> _Records for this exercise_
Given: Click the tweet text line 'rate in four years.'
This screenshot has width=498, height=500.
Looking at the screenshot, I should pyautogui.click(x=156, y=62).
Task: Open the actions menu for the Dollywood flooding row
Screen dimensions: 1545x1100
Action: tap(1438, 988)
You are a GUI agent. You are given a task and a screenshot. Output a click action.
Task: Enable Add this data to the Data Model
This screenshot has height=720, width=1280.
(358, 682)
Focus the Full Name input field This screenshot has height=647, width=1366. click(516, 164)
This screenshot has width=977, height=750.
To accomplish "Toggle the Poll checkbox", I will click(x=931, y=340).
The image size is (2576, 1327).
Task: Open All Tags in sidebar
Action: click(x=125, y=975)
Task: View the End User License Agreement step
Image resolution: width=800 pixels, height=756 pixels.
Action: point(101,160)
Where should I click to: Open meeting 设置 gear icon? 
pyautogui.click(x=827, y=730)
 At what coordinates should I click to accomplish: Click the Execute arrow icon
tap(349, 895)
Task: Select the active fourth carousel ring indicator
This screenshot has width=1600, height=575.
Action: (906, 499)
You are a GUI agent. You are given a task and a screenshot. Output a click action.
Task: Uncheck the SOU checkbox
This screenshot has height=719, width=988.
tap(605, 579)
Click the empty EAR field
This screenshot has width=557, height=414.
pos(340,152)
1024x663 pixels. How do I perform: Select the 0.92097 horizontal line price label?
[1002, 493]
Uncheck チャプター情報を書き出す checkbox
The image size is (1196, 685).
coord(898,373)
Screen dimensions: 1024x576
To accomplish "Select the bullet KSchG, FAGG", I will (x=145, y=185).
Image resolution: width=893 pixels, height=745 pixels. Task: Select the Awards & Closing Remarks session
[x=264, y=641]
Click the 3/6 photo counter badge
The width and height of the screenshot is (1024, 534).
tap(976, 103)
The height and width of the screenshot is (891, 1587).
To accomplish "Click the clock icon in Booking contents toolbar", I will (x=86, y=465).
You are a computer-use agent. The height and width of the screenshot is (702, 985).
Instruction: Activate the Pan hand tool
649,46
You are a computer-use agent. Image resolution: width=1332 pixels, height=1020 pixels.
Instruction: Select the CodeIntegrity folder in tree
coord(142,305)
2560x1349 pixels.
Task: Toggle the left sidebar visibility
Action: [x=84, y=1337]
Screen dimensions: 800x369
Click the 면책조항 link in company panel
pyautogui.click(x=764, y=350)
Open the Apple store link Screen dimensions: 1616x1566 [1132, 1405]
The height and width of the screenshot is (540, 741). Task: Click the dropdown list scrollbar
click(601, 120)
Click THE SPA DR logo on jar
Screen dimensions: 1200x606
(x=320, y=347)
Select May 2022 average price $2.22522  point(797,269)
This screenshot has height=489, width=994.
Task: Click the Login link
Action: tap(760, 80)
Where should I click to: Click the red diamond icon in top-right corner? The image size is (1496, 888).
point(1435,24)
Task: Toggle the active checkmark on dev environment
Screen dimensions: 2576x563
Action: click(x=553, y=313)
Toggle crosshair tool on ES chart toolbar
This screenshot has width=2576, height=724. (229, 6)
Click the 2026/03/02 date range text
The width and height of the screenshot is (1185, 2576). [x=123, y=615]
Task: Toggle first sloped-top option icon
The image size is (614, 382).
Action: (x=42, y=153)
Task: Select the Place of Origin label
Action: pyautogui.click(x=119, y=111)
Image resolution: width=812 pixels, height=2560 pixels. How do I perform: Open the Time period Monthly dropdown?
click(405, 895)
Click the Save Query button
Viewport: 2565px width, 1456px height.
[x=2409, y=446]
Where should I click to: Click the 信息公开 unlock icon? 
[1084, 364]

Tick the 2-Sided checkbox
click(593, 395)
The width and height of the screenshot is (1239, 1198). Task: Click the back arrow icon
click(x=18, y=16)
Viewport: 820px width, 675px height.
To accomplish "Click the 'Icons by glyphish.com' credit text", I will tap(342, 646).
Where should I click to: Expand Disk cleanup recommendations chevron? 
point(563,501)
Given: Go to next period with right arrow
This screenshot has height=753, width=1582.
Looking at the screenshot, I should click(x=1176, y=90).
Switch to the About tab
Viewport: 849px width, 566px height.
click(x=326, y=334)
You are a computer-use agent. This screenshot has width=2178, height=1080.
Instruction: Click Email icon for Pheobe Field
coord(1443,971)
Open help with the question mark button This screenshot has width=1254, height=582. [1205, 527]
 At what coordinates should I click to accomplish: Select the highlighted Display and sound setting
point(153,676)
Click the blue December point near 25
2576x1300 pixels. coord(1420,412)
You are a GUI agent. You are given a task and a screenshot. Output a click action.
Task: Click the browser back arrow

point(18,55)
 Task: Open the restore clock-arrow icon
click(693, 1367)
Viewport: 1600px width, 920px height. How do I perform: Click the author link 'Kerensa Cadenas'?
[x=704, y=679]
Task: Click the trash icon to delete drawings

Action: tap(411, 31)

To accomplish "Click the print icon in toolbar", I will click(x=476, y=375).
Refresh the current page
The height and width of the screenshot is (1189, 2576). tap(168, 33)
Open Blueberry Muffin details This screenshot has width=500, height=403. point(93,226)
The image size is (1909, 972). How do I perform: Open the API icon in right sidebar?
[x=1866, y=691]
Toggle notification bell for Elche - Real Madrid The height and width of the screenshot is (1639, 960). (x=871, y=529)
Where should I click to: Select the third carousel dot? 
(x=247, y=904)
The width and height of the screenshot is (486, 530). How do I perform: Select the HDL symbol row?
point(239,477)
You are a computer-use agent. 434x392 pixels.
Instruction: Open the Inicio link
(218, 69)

> _Direction_
Echo every line of the records from the one containing "Screen dimensions: 1024x576" down to the one containing "Action: [x=84, y=1337]", with both of those lines included.

> _Written solution_
Screen dimensions: 1024x576
To accomplish "Select the bullet KSchG, FAGG", I will (x=145, y=185).
Image resolution: width=893 pixels, height=745 pixels. Task: Select the Awards & Closing Remarks session
[x=264, y=641]
Click the 3/6 photo counter badge
The width and height of the screenshot is (1024, 534).
tap(976, 103)
The height and width of the screenshot is (891, 1587).
To accomplish "Click the clock icon in Booking contents toolbar", I will (x=86, y=465).
You are a computer-use agent. The height and width of the screenshot is (702, 985).
Instruction: Activate the Pan hand tool
649,46
You are a computer-use agent. Image resolution: width=1332 pixels, height=1020 pixels.
Instruction: Select the CodeIntegrity folder in tree
coord(142,305)
2560x1349 pixels.
Task: Toggle the left sidebar visibility
Action: [x=84, y=1337]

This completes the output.